Hi, Current loop vectorizer uses a range of vectorization factors computed by MaxVF. For each VF, it setups unform and scalar info before building VPlan and the final best VF selection. The best VF is also selected within the VF range. for (unsigned VF = 1; VF <= MaxVF; VF *= 2) { // Collect Uniform and Scalar instructions after vectorization with VF. CM.collectUniformsAndScalars(VF); // Collect the instructions (and their associated costs) that will be more // profitable to scalarize. if (VF > 1) CM.collectInstsToScalarize(VF); } It looks when force vectorization is not given, it is not necessary to setup uniform and scalar info for every VF. For a VF, we can do a check before collectUniformsAndScalars() and collectInstsToScalarize() to see if the types used in
the code can actually yield any vector types(after type legalization) or not. If not, there is no point for this VF to participate in VPlan and VF selection. As the (scalar) types can be collected once for all VFs, I guess it is cheap enough. As both collectUniformsAndScalars()
and collectInstsToScalarize() don’t look cheap, doing such check can speed up vectorization, in particular, for large MaxVFs.
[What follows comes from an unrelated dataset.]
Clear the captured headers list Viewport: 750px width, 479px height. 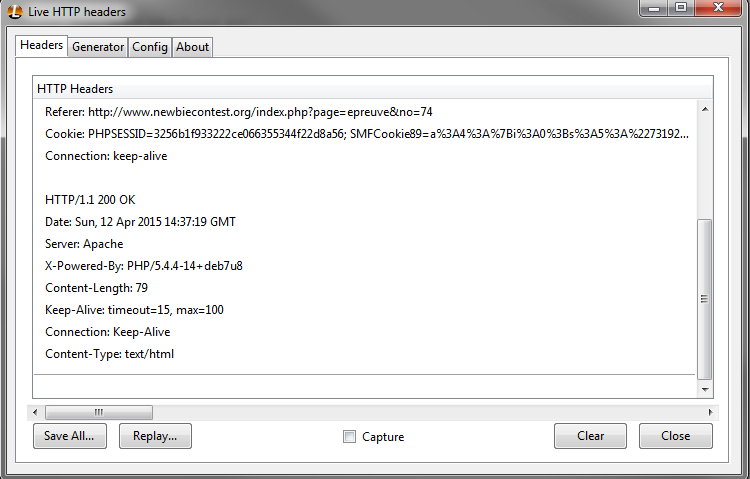pos(590,436)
Another minor thing is when force vectorization is enabled and MaxVF > 1, expected cost of VF=2 is computed twice at the moment.
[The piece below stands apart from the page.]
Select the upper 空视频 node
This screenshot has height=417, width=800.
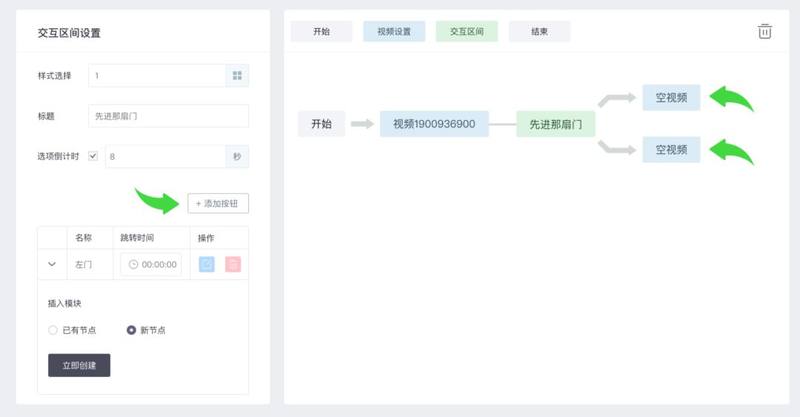(x=671, y=97)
bool ForceVectorization = Hints->getForce() == LoopVectorizeHints::FK_Enabled; // Ignore scalar width, because the user explicitly wants vectorization. if (ForceVectorization && MaxVF > 1) { Width = 2; Cost = expectedCost(Width).first / (float)Width; } for (unsigned i = 2; i <= MaxVF; i *= 2) { // Notice that the vector loop needs to be executed less times, so // we need to divide the cost of the vector loops by the width of // the vector elements. VectorizationCostTy C = expectedCost(i); float VectorCost = C.first / (float)i; Cheers, Shixiong (Jason) Xu _______________________________________________ LLVM Developers mailing list [hidden email] http://lists.llvm.org/cgi-bin/mailman/listinfo/llvm-dev |
Thanks for pointing this out and sorry for the delayed response. > It looks when force vectorization is not given, it is not necessary to setup uniform and scalar info for every VF. For a VF, we can do a check before collectUniformsAndScalars() and collectInstsToScalarize() to see if the types used in
the code can actually yield any vector types(after type legalization) or not. If not, there is no point for this VF to participate in VPlan and VF selection. As the (scalar) types can be collected once for all VFs, I guess it is cheap enough. As both collectUniformsAndScalars()
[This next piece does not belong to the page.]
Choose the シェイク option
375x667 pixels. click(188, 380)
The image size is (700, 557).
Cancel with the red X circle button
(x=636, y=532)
and collectInstsToScalarize() don’t look cheap, doing such check can speed up vectorization, in particular, for large MaxVFs. I’m not sure I understand your proposal. Please, note that uniform values may vary from VF to VF. For example, a branch condition can be uniform (and be kept scalar) for VF=4 but can be divergent for VF=8. For
that reason we have to compute this information for every potential VF since it can be different. Another minor thing is when force vectorization is enabled and MaxVF > 1, expected cost of VF=2 is computed twice at the moment.
Agreed. It would be great if you can submit a patch for that or open a bug. I guess that we just need to introduce a MinVF that is set to 4 when vectorization is forced. Thanks! Diego From: llvm-dev [mailto:[hidden email]]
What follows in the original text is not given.